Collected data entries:
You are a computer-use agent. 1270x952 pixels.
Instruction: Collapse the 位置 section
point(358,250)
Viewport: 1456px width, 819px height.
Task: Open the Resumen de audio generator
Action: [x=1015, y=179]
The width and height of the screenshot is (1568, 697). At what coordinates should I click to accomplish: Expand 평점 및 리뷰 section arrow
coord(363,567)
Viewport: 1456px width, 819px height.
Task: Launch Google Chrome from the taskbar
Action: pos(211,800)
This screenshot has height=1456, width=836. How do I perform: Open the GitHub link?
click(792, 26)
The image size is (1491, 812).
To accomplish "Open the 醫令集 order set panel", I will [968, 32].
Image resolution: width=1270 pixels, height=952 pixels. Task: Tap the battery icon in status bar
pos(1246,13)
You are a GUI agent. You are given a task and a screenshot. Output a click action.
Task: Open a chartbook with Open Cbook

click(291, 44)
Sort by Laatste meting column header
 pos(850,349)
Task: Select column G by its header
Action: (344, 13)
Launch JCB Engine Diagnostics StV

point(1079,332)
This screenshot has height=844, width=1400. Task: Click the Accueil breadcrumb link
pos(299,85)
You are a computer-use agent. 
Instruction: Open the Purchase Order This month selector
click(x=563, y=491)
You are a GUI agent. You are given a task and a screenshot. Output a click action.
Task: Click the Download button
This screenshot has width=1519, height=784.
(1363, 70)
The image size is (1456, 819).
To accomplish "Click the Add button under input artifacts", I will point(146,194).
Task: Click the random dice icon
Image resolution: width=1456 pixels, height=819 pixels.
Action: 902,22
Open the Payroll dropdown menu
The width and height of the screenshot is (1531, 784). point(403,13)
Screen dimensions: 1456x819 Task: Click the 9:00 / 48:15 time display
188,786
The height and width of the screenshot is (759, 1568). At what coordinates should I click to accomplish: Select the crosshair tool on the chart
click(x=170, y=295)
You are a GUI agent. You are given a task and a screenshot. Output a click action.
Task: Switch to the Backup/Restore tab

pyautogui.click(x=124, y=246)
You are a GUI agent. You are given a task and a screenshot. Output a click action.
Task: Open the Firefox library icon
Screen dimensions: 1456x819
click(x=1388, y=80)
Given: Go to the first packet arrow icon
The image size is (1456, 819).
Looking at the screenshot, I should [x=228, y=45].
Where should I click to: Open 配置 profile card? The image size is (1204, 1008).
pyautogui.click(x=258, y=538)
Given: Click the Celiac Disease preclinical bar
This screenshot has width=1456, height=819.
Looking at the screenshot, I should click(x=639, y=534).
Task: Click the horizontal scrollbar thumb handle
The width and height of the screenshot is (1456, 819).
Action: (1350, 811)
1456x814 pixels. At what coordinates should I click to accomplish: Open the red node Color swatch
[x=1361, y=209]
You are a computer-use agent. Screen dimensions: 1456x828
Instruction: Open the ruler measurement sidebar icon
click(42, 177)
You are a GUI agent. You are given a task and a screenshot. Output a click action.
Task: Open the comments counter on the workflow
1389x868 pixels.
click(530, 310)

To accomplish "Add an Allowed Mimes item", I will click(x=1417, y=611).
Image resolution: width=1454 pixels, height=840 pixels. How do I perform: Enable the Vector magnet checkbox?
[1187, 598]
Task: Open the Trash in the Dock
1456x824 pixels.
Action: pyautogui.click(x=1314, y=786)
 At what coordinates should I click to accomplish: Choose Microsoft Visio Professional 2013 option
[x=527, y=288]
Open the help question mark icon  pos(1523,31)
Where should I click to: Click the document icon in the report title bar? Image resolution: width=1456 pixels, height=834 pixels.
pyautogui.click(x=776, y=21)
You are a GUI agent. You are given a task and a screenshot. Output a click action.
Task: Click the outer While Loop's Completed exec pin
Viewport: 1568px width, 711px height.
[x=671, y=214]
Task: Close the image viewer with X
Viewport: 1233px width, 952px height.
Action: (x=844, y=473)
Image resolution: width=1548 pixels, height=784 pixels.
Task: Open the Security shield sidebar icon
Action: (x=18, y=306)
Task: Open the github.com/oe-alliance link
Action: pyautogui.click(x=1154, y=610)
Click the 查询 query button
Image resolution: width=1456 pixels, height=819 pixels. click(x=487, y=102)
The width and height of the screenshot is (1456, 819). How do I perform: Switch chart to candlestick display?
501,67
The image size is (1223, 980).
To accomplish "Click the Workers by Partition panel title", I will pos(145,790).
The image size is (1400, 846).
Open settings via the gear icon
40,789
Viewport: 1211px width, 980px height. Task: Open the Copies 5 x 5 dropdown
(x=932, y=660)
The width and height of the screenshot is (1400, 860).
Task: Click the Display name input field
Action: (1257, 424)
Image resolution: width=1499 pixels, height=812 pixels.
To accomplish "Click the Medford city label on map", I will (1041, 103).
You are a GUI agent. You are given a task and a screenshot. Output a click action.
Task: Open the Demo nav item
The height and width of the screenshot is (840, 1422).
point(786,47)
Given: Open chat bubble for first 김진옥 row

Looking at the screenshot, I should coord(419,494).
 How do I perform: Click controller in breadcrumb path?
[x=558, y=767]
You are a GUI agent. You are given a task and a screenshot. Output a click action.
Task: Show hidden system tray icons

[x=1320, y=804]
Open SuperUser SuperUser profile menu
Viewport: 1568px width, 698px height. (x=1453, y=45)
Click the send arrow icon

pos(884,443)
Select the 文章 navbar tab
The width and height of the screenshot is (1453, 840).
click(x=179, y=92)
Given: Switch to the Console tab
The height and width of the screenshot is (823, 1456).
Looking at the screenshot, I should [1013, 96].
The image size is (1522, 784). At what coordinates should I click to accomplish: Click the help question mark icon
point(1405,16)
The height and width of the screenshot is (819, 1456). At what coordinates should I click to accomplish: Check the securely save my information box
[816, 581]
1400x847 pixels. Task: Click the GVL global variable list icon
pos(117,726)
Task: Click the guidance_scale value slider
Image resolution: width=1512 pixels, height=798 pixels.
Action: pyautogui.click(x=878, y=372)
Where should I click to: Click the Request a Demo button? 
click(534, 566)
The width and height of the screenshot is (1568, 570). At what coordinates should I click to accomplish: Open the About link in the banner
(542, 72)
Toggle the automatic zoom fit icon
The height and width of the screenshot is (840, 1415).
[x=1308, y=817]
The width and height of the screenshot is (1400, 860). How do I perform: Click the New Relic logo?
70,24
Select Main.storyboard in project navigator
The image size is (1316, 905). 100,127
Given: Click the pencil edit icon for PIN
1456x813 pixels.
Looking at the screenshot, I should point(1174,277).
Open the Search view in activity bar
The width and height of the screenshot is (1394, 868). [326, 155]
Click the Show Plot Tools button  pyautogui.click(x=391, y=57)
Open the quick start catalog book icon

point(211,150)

#### WORK INSTRUCTIONS
Take the line with "Select Main.storyboard in project navigator" and all lines after it through the end of the records, and write them out exactly; include nothing else.

#### SOLUTION BELOW
Select Main.storyboard in project navigator
The image size is (1316, 905). 100,127
Given: Click the pencil edit icon for PIN
1456x813 pixels.
Looking at the screenshot, I should point(1174,277).
Open the Search view in activity bar
The width and height of the screenshot is (1394, 868). [326, 155]
Click the Show Plot Tools button  pyautogui.click(x=391, y=57)
Open the quick start catalog book icon

point(211,150)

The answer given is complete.